Perhaps we might be capable of raising a generation of highly competent adults after all. That must bode well for the future.

Posted by Tom Cheesewright on

iPhone? WhyPhone?

I’m not in the habit of just posting links to other people’s articles, but I’ll make an exception here. This well-thought-out demolition of the Apple iPhone and the operators pushing for deals to distribute it is well worth a look if you have been wondering what all the hype is about.

From day one the iPhone has looked to me like a triumph of style over substance, and judging by some of the media backlash I’m not alone. This is the first article I have seen to really weigh in to the debate with a lot of coherent arguments about why the iPhone hysteria is bunkum.

Check it out on ArcChart’s website, here.

Posted by Tom Cheesewright on

Parallel Worlds

Most technology products have a roadmap. If you were to plot the roadmaps for mobile phones, social networks, and Second Life, I think you would find that the three lines converge.

This might not sound too revolutionary. Vodafone has already moved in to the virtual world. But understand the historical context, and add in a few new technologies, and the idea becomes pretty fantastical.

The thought was spurred by a friend at a party last night. His grandfather had said that our generation would never see the levels of change in our lifetimes that he saw in his. I think it is fair to say that this is unlikely. Although some of the changes happening today are more subtle than the redrawing of country borders and the move from steam trains to electric cars, the pace of change is incredible, and arguably increasing.

One of the biggest themes of change for the last century has been the ‘shrinking’ of the world. Improved transport, and electronic communications have made it much easier to reach someone either virtually or in person, wherever they may be on the planet. But there is a limit to how much smaller the world can get. Journey times are already increasing on some plane and train routes because of the volume of people moving, and environmental issues will make physical transport increasingly unpopular.

Yet the trend for improved communications is likely to continue, driven in part by the global nature of friendships created over the Web. So how and where will people meet? Virtual worlds seem like a pretty compelling prospect.

Second Life is just a starting point. Imagine you could dip in and out of this virtual world at will, using your mobile device, and experiencing it like a virtual reality. Each geographical location represents different aspects of life: islands and buildings devoted to companies, specific music genres, or sexual preferences already exist. But with a slicker interface and mobile broadband they would become accessible in a much more integrated, more natural way that creates a new layer over our physical reality.

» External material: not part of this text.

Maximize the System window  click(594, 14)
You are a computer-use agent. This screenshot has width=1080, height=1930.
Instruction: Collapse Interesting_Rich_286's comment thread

Instead of a phone call you might virtually meet someone in a virtual coffee shop. You might have photorealistic avatars with animated faces mapped to your own. Or you might choose a different virtual identity altogether. Either way, it could take place while you’re on the bus home rather than sat at your PC tapping out commands on your keyboard and mouse.

There are all sorts of fictional/theological parallels here, notably the astral plane. And of course the Matrix. Except this is starting to look very much more science fact than science fiction.